**Work to complete:**
Look through the listing and locate every line containing the word "selection"; copy those lines.

**Input:**
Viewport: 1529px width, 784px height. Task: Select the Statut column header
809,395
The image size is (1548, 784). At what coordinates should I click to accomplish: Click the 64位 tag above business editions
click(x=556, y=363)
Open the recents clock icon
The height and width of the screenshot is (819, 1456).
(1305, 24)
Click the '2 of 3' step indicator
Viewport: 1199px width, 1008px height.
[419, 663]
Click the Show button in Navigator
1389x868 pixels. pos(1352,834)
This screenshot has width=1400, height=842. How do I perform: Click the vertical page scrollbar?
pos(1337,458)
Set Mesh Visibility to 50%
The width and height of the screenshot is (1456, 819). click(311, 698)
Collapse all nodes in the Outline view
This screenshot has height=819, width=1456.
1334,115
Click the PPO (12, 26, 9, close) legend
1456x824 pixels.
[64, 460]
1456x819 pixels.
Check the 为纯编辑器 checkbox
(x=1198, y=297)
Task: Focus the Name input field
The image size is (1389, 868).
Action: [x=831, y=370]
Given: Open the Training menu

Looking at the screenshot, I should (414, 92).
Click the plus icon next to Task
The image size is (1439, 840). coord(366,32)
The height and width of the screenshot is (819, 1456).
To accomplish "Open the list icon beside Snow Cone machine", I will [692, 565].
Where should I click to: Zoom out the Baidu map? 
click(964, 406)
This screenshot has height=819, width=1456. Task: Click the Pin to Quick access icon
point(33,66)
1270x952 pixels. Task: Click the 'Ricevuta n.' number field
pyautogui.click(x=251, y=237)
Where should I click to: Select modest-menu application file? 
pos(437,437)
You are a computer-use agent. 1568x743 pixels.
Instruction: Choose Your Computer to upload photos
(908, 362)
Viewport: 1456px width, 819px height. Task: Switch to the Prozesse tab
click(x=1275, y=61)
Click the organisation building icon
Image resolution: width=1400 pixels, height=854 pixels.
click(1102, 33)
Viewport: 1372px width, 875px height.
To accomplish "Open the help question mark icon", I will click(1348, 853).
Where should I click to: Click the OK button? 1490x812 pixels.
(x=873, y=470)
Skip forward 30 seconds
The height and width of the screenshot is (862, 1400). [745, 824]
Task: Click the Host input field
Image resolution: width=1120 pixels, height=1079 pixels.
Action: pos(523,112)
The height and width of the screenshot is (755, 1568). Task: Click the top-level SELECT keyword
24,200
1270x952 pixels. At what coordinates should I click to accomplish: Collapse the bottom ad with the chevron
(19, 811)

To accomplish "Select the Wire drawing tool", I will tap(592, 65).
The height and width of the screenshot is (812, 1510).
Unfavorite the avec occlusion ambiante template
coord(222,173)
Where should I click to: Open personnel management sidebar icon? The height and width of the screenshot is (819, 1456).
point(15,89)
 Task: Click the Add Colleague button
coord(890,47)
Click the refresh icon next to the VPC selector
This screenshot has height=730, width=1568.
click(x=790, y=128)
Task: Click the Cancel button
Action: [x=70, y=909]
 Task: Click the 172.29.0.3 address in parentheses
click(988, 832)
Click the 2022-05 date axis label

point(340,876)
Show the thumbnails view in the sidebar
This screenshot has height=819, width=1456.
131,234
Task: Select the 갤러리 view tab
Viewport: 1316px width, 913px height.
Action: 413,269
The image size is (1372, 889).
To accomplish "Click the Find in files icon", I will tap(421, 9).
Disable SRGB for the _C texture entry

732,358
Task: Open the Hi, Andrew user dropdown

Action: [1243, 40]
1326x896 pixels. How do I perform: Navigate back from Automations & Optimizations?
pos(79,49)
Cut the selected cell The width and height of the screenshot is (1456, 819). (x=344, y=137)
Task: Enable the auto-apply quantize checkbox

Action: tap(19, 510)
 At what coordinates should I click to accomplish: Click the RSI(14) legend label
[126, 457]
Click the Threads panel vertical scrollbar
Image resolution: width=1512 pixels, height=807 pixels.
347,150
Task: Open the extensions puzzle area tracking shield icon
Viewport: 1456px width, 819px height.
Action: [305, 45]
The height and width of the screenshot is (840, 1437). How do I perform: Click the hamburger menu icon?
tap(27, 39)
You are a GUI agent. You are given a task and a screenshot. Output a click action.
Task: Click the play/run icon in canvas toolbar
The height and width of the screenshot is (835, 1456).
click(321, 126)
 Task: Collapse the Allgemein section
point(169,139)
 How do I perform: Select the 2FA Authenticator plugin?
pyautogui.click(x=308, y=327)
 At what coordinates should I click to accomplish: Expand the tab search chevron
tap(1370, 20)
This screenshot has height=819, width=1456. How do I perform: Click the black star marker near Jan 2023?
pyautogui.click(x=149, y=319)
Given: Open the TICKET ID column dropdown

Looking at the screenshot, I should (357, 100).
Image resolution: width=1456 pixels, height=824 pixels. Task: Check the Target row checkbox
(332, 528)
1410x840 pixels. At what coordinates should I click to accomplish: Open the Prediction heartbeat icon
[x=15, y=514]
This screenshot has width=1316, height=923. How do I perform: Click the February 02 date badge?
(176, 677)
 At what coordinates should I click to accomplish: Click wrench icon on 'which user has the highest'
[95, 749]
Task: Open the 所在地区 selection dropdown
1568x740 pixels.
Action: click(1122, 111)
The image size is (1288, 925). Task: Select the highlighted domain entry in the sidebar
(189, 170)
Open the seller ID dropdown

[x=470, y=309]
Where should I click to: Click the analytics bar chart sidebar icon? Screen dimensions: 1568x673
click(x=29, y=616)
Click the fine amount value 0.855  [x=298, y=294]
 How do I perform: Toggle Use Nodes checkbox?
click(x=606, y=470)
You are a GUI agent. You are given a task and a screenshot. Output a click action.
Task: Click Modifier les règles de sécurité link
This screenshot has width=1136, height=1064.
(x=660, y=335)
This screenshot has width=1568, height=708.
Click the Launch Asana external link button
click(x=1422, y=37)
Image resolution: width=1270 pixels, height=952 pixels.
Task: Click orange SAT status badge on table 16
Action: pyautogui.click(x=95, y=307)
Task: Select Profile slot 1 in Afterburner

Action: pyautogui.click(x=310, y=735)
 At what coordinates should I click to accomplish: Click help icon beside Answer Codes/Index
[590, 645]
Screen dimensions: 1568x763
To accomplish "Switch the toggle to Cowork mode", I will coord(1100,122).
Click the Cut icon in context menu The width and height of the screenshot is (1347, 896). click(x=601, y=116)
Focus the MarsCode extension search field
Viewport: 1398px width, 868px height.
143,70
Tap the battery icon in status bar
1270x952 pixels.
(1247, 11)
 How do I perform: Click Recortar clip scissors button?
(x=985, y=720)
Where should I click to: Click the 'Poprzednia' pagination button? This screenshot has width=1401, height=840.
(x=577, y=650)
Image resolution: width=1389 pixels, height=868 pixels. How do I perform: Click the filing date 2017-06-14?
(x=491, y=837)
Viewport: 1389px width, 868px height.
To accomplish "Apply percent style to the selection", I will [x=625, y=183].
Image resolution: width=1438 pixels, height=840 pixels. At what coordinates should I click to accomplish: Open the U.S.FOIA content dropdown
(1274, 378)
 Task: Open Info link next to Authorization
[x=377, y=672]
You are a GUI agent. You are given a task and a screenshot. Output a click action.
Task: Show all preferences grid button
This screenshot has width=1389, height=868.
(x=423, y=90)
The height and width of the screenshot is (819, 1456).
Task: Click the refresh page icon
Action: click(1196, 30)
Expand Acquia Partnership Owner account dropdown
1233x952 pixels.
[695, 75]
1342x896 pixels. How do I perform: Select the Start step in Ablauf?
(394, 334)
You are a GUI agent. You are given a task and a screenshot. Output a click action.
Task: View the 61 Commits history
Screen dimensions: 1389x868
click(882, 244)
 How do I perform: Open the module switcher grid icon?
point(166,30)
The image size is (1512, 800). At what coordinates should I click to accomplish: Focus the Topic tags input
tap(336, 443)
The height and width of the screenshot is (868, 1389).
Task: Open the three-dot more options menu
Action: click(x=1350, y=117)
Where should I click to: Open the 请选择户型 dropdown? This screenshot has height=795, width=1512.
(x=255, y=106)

**Response area:**
Task: Open the 所在地区 selection dropdown
To accomplish "Apply percent style to the selection", I will [x=625, y=183].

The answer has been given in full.